Task description: Write only the number of lines in the entries below that contain the string "agent".

[Start of section]

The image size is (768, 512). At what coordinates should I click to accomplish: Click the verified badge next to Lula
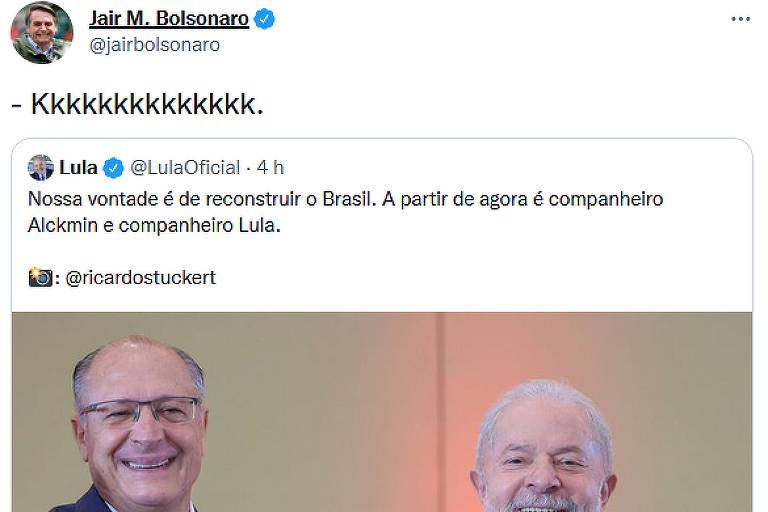(x=114, y=168)
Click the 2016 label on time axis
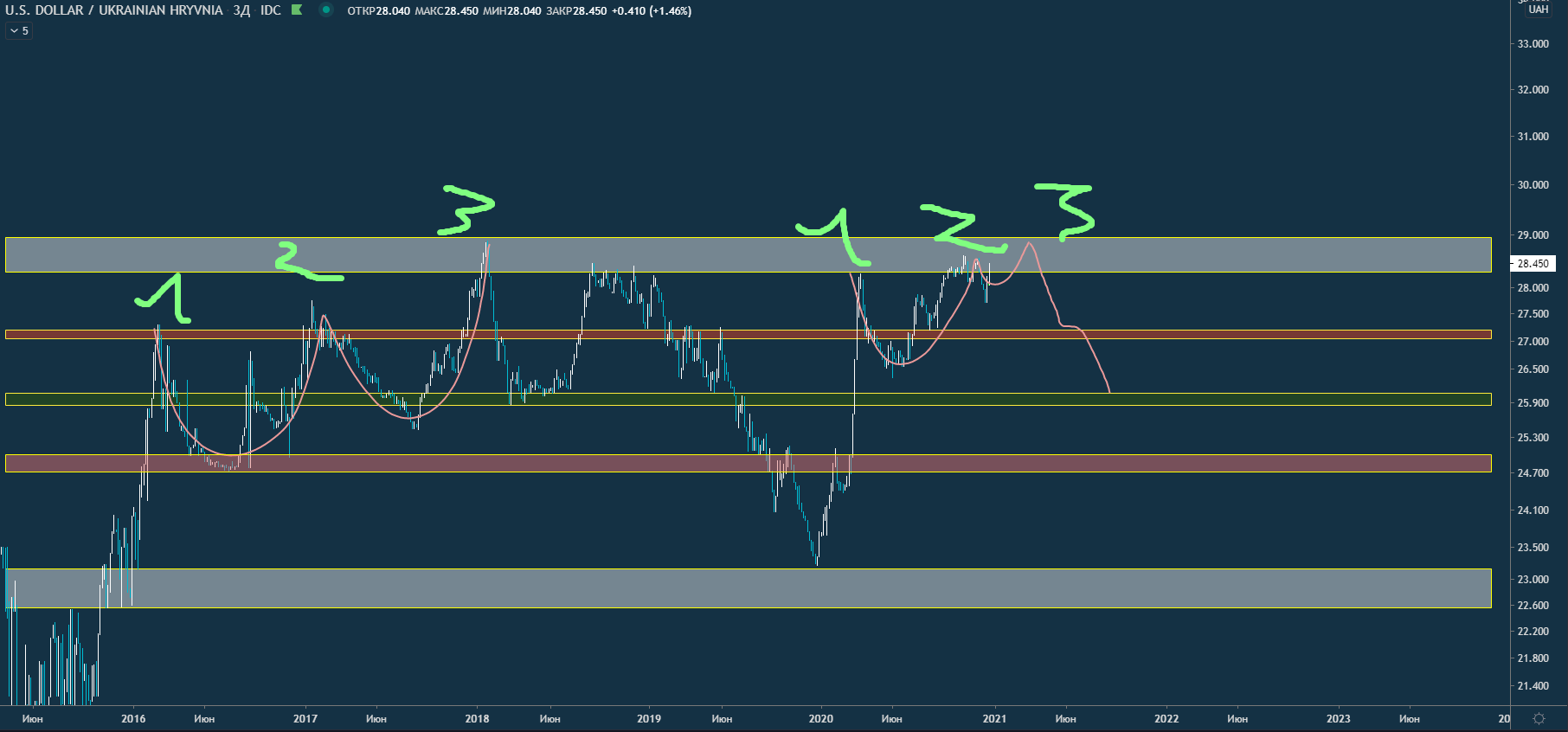1568x732 pixels. pyautogui.click(x=133, y=719)
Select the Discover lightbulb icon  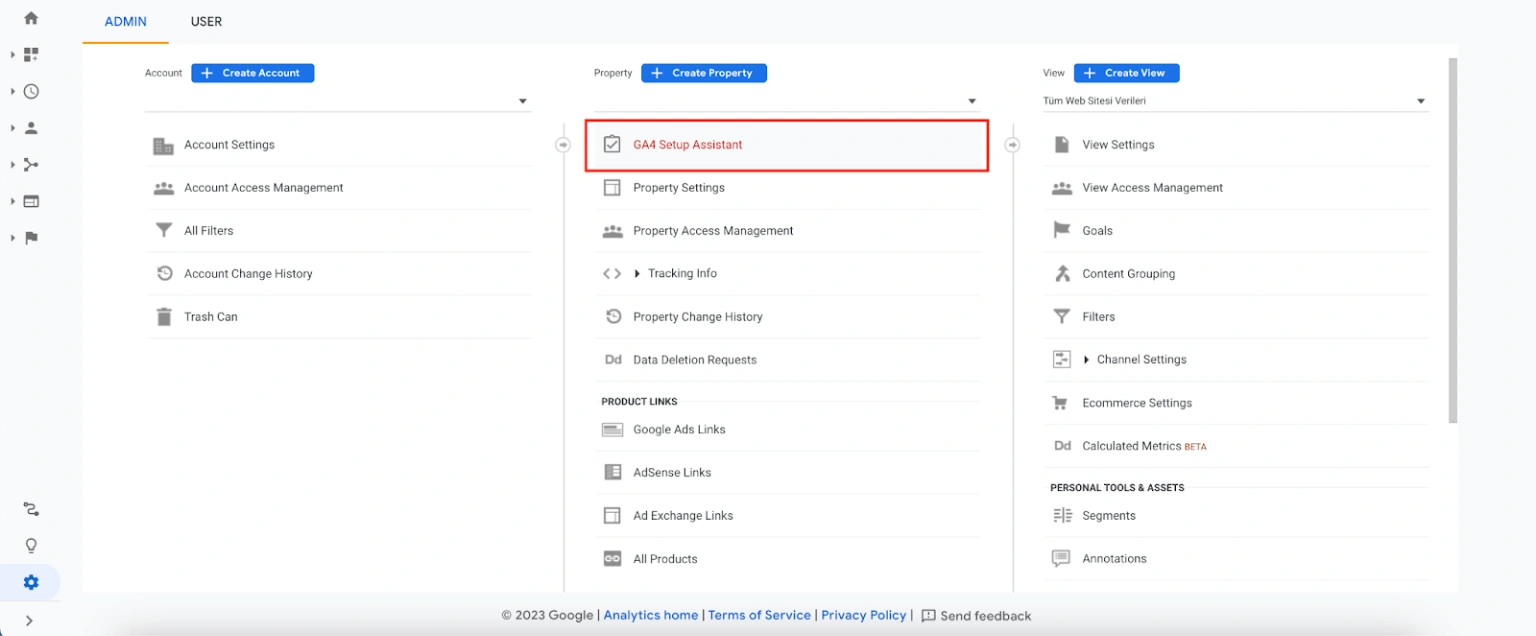(x=30, y=545)
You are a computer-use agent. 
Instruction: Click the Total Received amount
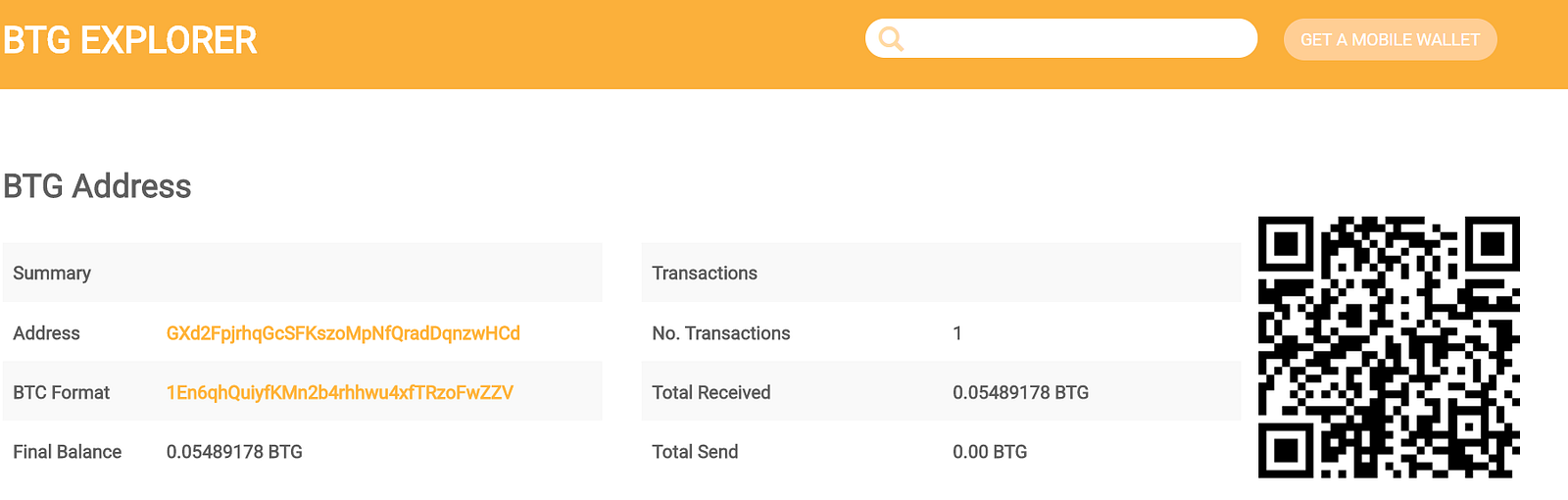pos(1020,393)
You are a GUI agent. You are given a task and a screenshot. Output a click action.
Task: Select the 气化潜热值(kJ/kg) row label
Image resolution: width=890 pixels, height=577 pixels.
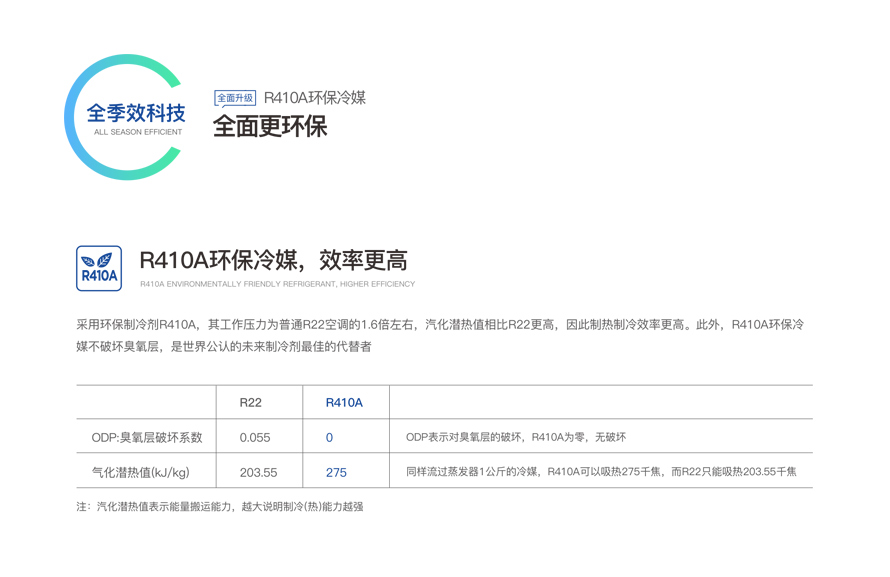click(x=140, y=474)
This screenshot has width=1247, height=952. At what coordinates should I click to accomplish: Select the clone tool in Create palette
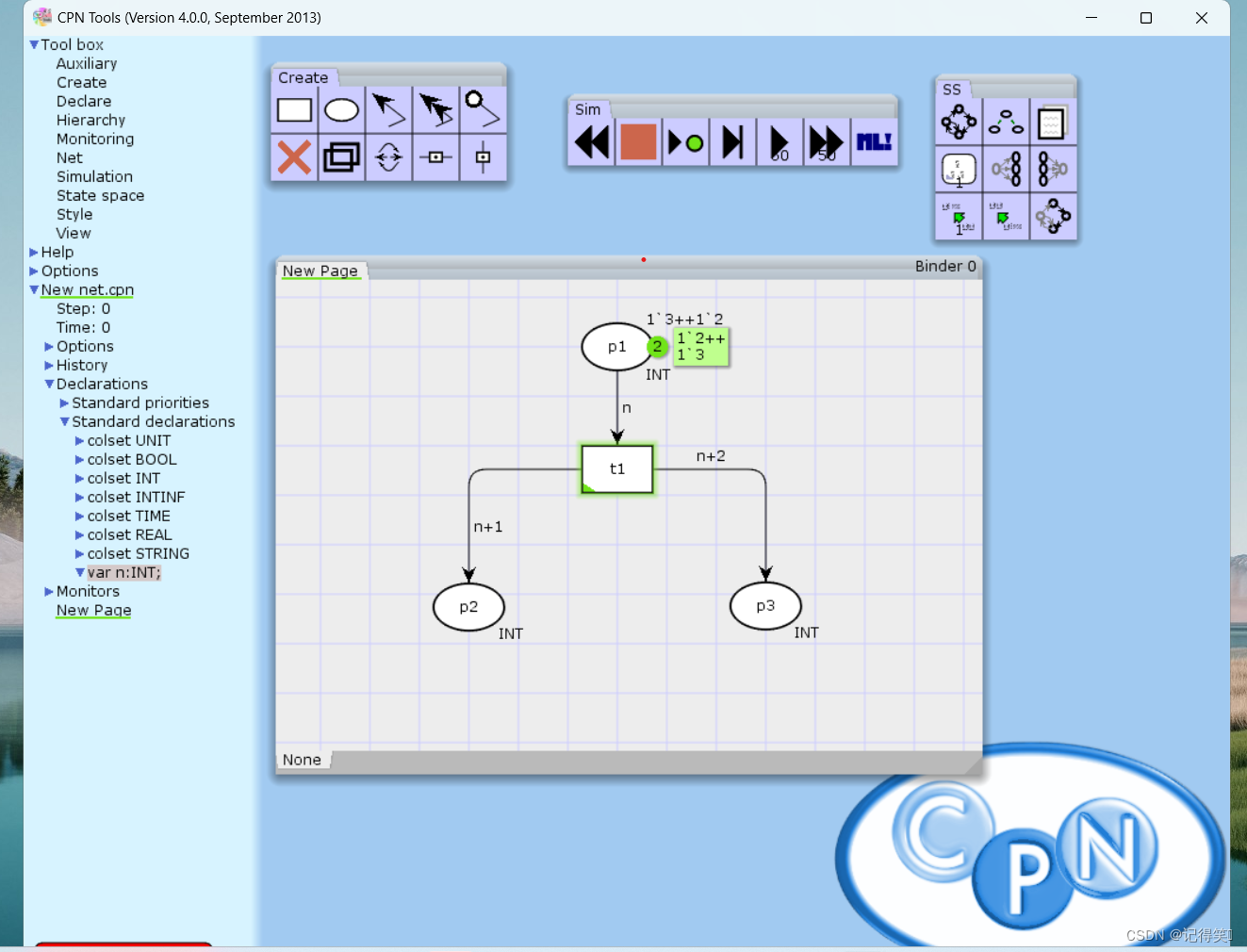tap(341, 157)
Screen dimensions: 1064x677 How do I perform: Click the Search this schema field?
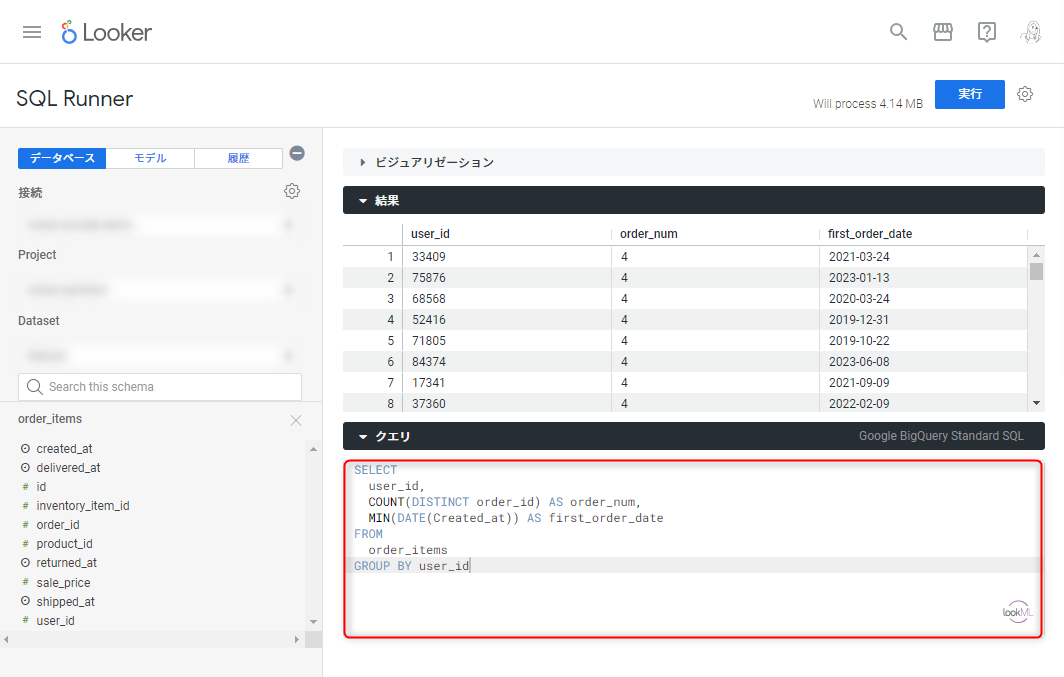[x=160, y=387]
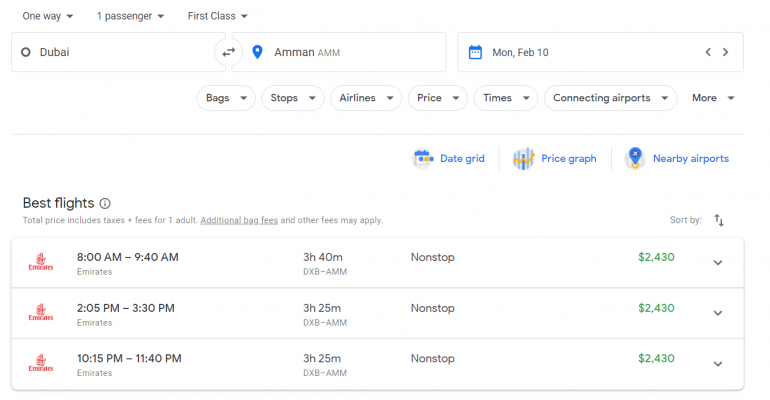This screenshot has height=400, width=770.
Task: Open the Additional bag fees link
Action: pos(239,220)
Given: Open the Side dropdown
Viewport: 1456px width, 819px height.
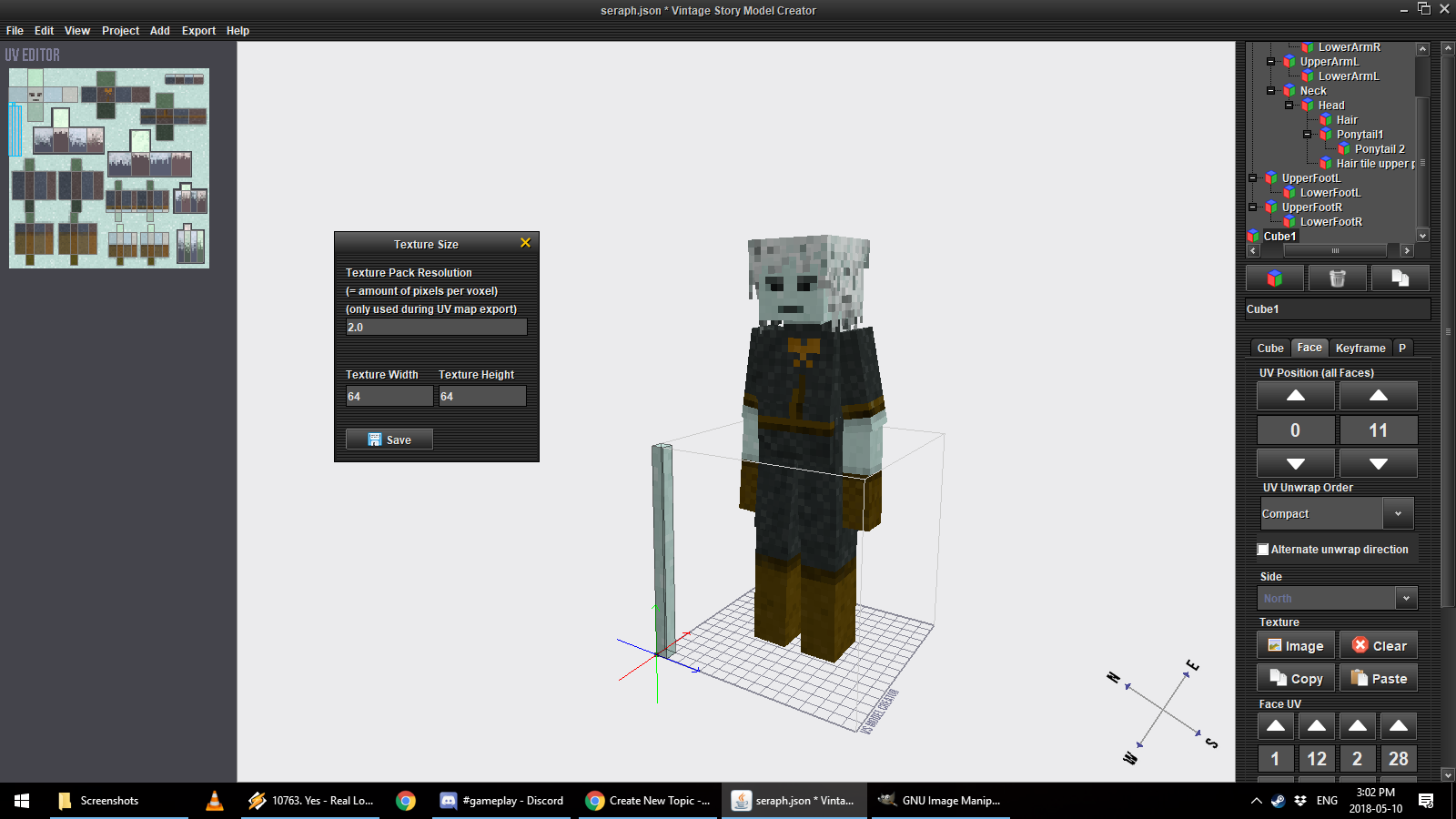Looking at the screenshot, I should pos(1406,598).
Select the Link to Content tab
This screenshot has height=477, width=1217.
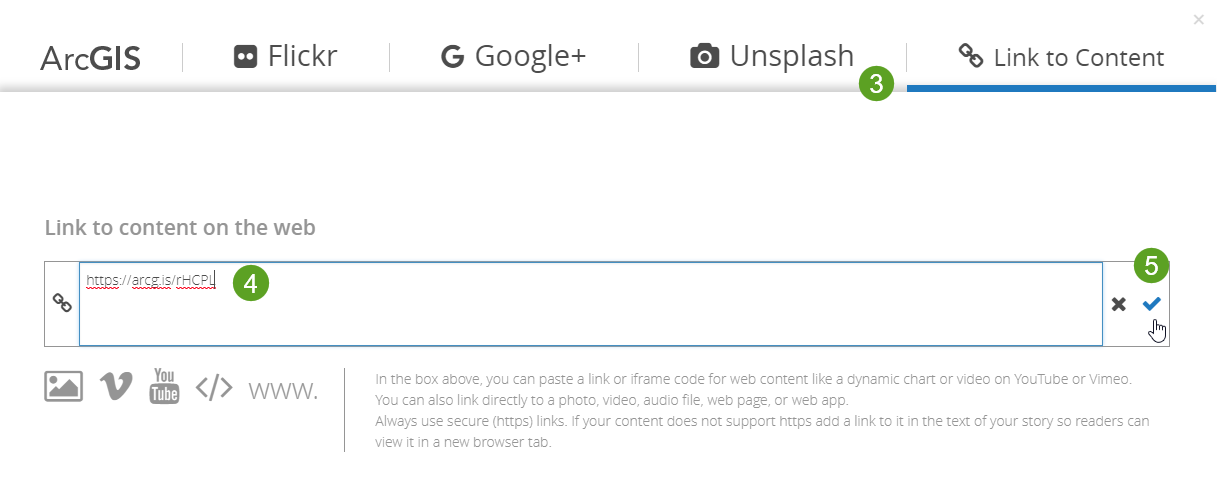click(x=1061, y=57)
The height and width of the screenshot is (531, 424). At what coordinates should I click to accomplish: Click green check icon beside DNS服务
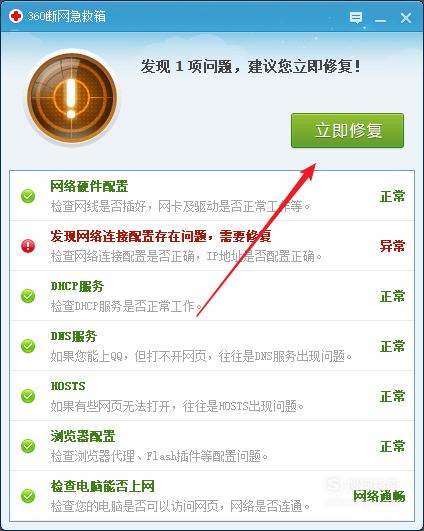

[End of section]

Exercise response: 2